Last week with the summer sun blazing down and the sprinkler systems creating a wonderfully refreshing mist in Second Court; I escaped the heatwave to begin our College Library stockcheck in Right Cloister. For the next few weeks Annie and I will be scanning the barcode inside the front cover of ca. 26,000 books, and then uploading this information into our Heritage circulation system. The system will generate a printed report to identify missing books and other anomalies which we can investigate and correct.
This is a fantastic opportunity for Annie and I to get to know the collection better and I was delighted to discover in our Greek Philosophy and Religion section some ex-libris books that once belonged to renowned College alumnus and Honorary Fellow Professor I. A. Richards, C.H., received in July 1968 and available to borrow in the College Library.
One of the most important scholars produced by Magdalene College in the twentieth century, Professor I. A. Richards (1893-1979) was an influential English literary critic who employed psychological elements to study language. His theories and emphasis on close reading revolutionised textual analysis and he is often considered the ‘founding father’ of modern literary criticism.
Ivor Armstrong Richards was born on the 26th of February, 1893, in Sandbach, Cheshire. He came to Cambridge in 1911 and was educated at Magdalene College, where he graduated with honours in Moral Sciences (Philosophy) and became one of the first official Fellows in English in 1926.
Whilst lecturing at Magdalene from 1922 to 1929, Richards collaborated with linguist and philosopher Charles Kay Ogden (1889-1957) and authored his most significant and ground-breaking works in rhetoric, semiotics and prose interpretation, such as The Meaning of Meaning (1923), Principles of Literary Criticism (1924) and Practical Criticism (1929), all of which influenced the critical movement known as the ‘New Criticism’.
In Practical Criticism (1929), Richards reported on a series of experiments that he carried out in the 1920’s. He believed that meaning was contextual and gave poems to his students without providing any information about the title, date or author. He encouraged students to focus on the words rather than preconceived beliefs about the text, in order to clarify various patterns of thought contained in the poem and reach an ‘organised response’. During his time as lecturer Richards mentored and influenced the outstanding pupil William Empson (1906-1984), who wrote his seminal work Seven Types of Ambiguity (1930) whilst still an undergraduate at Magdalene.

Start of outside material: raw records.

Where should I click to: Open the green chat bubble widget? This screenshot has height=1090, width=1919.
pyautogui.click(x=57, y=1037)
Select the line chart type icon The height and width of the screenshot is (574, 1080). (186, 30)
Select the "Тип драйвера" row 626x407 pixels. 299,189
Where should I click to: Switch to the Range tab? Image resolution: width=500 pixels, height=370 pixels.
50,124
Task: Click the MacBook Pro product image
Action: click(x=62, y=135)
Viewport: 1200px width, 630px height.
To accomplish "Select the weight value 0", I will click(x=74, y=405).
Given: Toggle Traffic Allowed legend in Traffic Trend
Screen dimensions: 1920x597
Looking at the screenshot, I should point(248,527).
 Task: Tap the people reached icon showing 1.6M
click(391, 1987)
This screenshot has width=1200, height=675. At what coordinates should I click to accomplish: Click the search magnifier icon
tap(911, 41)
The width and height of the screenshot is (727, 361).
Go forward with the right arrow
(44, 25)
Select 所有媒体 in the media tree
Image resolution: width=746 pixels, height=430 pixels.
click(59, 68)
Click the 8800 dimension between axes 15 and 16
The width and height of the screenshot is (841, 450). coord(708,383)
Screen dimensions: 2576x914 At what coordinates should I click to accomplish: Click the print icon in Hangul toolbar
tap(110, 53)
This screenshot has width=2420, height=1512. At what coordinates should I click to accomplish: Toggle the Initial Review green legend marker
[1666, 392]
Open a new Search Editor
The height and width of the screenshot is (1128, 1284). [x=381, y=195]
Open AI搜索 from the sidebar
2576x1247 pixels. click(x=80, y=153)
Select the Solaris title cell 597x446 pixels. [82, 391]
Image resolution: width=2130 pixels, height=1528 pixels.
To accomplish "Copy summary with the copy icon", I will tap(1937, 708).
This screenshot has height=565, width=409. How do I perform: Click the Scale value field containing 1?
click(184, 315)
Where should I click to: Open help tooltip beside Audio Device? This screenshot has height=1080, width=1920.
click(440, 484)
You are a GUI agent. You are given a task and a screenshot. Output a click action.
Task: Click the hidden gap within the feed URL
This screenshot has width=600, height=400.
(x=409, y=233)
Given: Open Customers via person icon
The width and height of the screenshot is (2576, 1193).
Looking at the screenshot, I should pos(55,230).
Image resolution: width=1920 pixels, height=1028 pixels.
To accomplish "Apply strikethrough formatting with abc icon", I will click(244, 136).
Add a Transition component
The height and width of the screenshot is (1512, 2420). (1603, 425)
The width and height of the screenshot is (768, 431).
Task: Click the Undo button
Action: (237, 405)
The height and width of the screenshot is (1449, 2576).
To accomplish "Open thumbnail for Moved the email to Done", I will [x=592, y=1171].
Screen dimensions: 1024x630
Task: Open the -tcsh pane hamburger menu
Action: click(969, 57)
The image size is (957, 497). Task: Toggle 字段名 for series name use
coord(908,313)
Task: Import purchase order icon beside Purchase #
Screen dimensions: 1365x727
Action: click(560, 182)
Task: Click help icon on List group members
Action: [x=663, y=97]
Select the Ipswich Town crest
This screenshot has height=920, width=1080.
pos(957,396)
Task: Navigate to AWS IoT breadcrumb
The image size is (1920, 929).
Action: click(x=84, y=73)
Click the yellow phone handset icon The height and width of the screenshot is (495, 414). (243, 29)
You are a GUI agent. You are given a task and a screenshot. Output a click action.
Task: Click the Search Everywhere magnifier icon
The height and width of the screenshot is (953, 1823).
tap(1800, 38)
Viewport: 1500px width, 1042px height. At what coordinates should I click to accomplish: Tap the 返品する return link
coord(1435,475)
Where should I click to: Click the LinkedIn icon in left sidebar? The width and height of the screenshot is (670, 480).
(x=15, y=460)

In the 1930’s Richards and Ogden sought to develop the teaching tool ‘Basic English’, (acronym for British American Scientific International Commercial), a condensed version of English with an 850 word vocabulary intended to become a universal and international language. Richards travelled to China as a visiting Professor at Tsing Hua National University in Peking (Beijing) in 1929 to advocate this program and in 1938 he published A First Handbook of English for Chinese Learners in ‘Basic English’ followed by a translation of Plato’s Republic in 1942.
A keen mountaineer and ambitious man, Richards was offered a position as lecturer at Harvard University and he relocated to America in 1939 to further develop his international program of ‘Basic English’. Richards constantly sought to better world language training and he undertook numerous experiments in new media such as visiting the Walt Disney Studios to learn how to draw cartoons. He remained in Harvard for 35 years and in 1963 he became Emeritus Professor. Around this time he began to concentrate on writing his own poetry and in 1974 he decided to return to Cambridge. He died on the 7th of September, 1979, after returning to Cambridge following a lecture tour in China. Significantly, Professor I. A. Richards developed a suitable theoretical framework to help establish the new Cambridge English Tripos in the 1920’s and initiate the study of English as an academic discipline.
In addition to the books donated to the College Library, an annexe was opened in Magdalene College Old Library in 1982 to house I. A. Richards collection of books, notebooks, papers, audio-visual materials, slides and Chinese artefacts. Whilst doing the stockcheck we were excited to uncover some annotations on the front board of our College Library book, classmark 2.F.40A, The Poetics of Aristotle, edited with critical notes and a translation by S. H. Butcher (1920). Comparing the handwriting against I. A. Richards notebooks in the Old Library however it seems unlikely the annotations belong to the original owner. Who then could have annotated this book?
EDIT 29/07/14: Since publishing this post we have discovered that the annotations are most probably by I.A. Richards, as his handwriting changed significantly throughout his life.
Once our annual stockcheck is complete, Annie and I hope to undertake a project to include provenance information in catalogue records for all the books donated to Magdalene College Library to build a complete picture of our rich collection. We hope to feature more donated books in the Magdalene Libraries’ blog in the future.
By Sophie Connor
Cunich, Hoyle, Duffy and Hyam. A History of Magdalene College Cambridge, 1428-1988. Cambridge : Crampton & Sons, 1994.
Hyam, Ronald. Magdalene Described: A guide to the buildings of Magdalene College Cambridge, 2nd edition. Cambridge : Magdalene College Publications, 2011.